Archive for June, 2008

Correlative Analytics♠

Once again, Kevin Kelly explains the intersection of computer science, mathematics, large datasets, and science in a way that few can. The link will take you to the entire post, but these juicy tidbits are here to tease:

There’s a dawning sense that extremely large databases of information, starting in the petabyte level, could change how we learn things. The traditional way of doing science entails constructing a hypothesis to match observed data or to solicit new data. Here’s a bunch of observations; what theory explains the data sufficiently so that we can predict the next observation?…

In a cover article in Wired this month Chris Anderson explores the idea that perhaps you could do science without having theories.

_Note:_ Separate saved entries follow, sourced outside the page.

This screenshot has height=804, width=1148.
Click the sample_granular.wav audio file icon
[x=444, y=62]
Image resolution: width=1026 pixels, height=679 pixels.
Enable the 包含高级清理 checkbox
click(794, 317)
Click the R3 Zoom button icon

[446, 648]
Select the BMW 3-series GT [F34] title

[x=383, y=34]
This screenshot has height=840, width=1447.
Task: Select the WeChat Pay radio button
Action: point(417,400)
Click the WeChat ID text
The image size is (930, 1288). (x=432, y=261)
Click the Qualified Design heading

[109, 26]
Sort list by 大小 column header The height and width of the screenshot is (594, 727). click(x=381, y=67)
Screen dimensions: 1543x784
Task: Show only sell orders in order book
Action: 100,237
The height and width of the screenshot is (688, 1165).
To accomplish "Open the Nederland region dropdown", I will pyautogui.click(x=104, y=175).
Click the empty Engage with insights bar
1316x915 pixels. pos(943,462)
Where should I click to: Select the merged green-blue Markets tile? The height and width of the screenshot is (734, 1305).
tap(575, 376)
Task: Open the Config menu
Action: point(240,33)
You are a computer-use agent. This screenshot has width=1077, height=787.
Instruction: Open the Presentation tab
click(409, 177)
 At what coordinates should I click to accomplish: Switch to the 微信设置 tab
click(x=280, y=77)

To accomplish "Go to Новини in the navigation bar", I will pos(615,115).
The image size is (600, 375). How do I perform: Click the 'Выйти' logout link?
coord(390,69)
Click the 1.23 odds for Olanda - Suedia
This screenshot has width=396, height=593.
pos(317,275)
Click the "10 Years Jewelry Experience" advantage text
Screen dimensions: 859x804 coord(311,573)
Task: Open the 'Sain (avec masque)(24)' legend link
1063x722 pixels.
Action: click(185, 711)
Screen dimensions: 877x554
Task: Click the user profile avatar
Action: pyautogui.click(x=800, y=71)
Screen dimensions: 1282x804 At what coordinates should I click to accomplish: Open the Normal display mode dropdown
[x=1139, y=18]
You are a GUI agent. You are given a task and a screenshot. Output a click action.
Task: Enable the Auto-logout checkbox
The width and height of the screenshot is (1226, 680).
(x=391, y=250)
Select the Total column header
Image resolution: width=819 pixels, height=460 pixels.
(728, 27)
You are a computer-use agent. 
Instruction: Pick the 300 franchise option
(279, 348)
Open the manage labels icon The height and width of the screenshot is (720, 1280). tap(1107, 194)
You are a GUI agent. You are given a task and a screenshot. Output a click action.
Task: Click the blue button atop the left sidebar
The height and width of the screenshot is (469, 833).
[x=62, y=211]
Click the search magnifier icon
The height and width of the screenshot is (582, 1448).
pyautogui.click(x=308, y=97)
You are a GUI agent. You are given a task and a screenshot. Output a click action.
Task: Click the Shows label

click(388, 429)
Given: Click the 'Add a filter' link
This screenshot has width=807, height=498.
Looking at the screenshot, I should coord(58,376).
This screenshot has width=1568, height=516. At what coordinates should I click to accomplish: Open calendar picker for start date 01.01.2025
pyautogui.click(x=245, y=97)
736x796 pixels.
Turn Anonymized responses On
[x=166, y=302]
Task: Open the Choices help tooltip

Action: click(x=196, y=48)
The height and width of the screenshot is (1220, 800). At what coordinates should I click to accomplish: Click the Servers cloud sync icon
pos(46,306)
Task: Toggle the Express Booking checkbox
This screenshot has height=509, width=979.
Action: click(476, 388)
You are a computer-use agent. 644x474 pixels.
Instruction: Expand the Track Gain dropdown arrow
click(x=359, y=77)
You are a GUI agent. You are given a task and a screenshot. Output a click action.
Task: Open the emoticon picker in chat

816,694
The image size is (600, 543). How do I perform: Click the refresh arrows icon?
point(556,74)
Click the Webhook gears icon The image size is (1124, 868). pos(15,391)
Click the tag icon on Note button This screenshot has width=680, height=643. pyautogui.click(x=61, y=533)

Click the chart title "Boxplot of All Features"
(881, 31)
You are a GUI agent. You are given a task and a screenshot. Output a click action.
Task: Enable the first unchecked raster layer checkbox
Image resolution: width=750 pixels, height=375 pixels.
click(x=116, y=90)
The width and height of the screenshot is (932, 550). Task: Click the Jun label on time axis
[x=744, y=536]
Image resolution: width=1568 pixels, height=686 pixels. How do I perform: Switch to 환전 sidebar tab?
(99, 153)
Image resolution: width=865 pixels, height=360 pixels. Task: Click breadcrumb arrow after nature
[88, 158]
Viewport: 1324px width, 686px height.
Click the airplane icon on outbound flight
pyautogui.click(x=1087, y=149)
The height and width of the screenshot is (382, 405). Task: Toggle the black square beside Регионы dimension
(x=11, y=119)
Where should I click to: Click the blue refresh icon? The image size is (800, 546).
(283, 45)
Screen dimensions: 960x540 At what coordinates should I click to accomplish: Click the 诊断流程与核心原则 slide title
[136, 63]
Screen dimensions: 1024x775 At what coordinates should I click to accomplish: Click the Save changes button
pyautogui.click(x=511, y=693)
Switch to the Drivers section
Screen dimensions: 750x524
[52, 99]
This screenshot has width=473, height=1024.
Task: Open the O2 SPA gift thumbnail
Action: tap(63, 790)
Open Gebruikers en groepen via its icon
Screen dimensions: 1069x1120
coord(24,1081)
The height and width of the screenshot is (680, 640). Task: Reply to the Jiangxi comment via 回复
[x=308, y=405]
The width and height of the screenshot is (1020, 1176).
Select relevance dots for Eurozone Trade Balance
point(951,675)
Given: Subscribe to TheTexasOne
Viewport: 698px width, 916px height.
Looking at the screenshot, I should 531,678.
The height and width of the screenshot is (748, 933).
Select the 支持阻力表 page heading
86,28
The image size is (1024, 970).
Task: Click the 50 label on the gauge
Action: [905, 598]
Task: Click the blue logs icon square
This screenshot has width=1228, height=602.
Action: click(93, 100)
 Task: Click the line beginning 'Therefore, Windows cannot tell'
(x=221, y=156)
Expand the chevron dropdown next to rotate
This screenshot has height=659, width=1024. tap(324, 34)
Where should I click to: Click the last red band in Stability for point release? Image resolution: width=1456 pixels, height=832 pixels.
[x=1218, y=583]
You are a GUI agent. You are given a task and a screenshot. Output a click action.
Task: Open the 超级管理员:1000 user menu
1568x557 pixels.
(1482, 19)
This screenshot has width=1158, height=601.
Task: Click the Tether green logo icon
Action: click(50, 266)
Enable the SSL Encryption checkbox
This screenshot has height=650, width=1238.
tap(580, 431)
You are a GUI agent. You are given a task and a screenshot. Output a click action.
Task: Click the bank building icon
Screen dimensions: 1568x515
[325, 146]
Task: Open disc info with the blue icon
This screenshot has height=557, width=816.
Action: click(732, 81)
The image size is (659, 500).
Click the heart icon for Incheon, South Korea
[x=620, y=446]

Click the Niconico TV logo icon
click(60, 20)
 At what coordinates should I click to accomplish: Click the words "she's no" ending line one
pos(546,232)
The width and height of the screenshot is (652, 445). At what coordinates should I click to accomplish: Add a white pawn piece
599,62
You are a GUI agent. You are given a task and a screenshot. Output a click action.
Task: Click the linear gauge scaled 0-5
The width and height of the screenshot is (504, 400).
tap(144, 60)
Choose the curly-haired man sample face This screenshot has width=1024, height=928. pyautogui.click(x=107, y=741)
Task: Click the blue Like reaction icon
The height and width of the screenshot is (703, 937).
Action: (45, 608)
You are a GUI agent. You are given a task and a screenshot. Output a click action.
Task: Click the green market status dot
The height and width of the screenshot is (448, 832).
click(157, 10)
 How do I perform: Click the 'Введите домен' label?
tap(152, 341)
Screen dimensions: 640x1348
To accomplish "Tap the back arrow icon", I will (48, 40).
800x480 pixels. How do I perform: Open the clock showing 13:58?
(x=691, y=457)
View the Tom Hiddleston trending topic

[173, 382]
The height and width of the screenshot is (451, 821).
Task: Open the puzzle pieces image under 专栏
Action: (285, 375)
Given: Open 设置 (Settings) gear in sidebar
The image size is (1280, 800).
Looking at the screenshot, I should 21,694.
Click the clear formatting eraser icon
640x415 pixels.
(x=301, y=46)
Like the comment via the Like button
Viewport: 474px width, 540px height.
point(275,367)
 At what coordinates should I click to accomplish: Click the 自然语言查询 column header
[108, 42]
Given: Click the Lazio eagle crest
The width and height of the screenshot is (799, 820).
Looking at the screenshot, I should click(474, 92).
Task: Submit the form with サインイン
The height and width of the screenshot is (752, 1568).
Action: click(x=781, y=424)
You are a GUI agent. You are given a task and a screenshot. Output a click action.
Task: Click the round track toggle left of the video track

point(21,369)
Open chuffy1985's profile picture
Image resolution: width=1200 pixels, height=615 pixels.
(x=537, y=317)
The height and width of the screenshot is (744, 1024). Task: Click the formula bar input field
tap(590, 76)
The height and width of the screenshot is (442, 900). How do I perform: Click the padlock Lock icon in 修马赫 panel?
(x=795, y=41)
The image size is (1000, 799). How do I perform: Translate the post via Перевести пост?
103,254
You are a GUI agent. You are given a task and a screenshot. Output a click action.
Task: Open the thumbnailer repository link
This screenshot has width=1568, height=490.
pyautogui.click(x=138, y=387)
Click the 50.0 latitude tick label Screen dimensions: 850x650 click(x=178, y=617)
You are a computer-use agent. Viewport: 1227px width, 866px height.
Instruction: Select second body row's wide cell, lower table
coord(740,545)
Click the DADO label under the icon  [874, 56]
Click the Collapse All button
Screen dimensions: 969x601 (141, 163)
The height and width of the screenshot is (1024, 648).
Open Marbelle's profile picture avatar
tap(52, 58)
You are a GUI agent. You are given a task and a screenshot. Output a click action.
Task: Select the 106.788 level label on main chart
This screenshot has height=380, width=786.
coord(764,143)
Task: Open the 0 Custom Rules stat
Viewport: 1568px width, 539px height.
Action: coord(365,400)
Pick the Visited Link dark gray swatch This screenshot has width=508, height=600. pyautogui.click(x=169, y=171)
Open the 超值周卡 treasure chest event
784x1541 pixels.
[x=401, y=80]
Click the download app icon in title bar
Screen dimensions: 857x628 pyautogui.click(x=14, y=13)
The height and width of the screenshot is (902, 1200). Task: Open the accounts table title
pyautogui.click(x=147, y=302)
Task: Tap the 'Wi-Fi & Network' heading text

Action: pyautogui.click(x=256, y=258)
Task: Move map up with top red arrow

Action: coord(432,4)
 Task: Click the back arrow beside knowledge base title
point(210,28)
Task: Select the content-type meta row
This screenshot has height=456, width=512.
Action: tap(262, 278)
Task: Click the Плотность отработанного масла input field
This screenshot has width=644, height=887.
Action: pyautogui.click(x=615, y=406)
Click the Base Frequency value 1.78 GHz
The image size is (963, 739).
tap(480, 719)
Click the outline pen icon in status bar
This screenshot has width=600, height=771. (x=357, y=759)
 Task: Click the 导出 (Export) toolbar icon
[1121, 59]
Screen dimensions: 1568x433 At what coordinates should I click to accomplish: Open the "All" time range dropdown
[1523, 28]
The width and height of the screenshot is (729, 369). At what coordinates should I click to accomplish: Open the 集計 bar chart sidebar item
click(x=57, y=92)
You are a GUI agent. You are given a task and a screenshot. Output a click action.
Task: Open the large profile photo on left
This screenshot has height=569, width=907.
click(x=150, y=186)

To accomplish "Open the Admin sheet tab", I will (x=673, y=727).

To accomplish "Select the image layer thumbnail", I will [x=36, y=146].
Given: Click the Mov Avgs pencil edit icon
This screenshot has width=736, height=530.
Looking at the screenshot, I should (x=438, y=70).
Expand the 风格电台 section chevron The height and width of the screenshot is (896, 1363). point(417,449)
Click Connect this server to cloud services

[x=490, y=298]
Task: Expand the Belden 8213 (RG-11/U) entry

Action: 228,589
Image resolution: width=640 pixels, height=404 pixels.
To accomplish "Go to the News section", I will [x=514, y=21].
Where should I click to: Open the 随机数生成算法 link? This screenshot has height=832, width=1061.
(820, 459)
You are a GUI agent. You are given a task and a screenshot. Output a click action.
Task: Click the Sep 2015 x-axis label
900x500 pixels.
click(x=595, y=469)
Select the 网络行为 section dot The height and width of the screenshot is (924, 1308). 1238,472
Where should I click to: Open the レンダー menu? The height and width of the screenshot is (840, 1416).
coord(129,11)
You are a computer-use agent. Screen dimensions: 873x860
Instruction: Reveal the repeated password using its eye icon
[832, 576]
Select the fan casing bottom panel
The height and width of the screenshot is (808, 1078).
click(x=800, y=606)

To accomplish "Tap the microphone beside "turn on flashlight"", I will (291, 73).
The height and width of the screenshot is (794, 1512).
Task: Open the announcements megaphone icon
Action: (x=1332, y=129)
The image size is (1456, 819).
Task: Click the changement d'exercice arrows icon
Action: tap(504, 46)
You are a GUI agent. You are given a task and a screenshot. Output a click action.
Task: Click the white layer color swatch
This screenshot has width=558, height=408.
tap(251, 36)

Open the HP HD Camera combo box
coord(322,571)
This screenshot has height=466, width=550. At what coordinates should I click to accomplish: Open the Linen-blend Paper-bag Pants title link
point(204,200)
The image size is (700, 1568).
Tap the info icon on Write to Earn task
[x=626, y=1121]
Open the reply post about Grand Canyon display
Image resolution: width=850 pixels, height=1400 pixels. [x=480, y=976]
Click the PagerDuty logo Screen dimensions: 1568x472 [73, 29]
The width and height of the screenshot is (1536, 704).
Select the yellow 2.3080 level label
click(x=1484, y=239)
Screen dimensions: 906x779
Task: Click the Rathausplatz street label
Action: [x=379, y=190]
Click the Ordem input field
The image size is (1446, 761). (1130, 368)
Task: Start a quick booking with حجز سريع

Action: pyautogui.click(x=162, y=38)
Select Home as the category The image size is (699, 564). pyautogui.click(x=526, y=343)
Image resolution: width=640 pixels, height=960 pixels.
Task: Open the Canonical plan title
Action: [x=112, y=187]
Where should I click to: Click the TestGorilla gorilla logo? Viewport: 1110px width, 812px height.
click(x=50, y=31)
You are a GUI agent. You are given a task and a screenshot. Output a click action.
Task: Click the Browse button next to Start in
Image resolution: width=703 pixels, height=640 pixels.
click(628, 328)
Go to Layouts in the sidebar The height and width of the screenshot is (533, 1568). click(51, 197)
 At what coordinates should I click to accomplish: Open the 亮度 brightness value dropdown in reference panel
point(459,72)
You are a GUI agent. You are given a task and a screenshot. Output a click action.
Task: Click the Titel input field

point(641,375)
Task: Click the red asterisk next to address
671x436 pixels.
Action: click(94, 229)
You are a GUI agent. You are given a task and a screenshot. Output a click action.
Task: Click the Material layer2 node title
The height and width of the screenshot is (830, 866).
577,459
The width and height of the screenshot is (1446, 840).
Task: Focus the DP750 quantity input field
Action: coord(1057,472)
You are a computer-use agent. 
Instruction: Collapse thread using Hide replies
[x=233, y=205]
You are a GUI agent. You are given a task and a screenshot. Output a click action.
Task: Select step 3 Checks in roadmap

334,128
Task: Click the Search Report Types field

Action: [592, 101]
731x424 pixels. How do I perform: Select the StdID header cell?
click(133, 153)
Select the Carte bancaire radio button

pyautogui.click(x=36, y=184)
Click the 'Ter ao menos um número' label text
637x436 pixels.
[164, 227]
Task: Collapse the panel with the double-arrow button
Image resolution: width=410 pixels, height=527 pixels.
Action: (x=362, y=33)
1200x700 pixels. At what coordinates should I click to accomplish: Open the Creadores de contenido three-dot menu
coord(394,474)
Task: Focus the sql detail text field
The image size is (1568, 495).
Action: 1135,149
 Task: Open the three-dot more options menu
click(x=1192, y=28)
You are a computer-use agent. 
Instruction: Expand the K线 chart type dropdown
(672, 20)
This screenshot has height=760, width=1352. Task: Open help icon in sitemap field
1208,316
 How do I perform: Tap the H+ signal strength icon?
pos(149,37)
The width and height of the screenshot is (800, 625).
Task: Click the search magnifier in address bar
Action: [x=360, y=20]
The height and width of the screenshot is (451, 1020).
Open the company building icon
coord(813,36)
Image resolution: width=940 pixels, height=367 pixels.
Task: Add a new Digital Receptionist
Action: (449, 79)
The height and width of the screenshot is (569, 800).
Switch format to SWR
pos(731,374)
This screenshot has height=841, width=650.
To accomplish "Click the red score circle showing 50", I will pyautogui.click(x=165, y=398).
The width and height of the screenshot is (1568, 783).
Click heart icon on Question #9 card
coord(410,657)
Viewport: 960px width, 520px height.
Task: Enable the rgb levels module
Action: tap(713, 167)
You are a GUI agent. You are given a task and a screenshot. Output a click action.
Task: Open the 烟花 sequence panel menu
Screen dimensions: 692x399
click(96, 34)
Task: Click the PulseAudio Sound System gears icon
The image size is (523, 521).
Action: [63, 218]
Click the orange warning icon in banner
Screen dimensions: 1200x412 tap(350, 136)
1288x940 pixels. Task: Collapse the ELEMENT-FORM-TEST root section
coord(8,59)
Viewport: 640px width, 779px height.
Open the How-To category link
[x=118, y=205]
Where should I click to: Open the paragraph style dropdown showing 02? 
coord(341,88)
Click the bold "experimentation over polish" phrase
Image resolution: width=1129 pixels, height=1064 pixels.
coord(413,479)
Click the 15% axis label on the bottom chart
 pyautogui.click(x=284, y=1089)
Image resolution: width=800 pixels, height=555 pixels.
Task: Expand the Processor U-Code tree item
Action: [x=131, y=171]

This is a world where massive amounts of data and applied mathematics replace every other tool that might be brought to bear. Out with every theory of human behavior, from linguistics to sociology. Forget taxonomy, ontology, and psychology. Who knows why people do what they do? The point is they do it, and we can track and measure it with unprecedented fidelity. With enough data, the numbers speak for themselves.

Petabytes allow us to say: “Correlation is enough.” We can stop looking for models. We can analyze the data without hypotheses about what it might show. We can throw the numbers into the biggest computing clusters the world has ever seen and let statistical algorithms find patterns where science cannot.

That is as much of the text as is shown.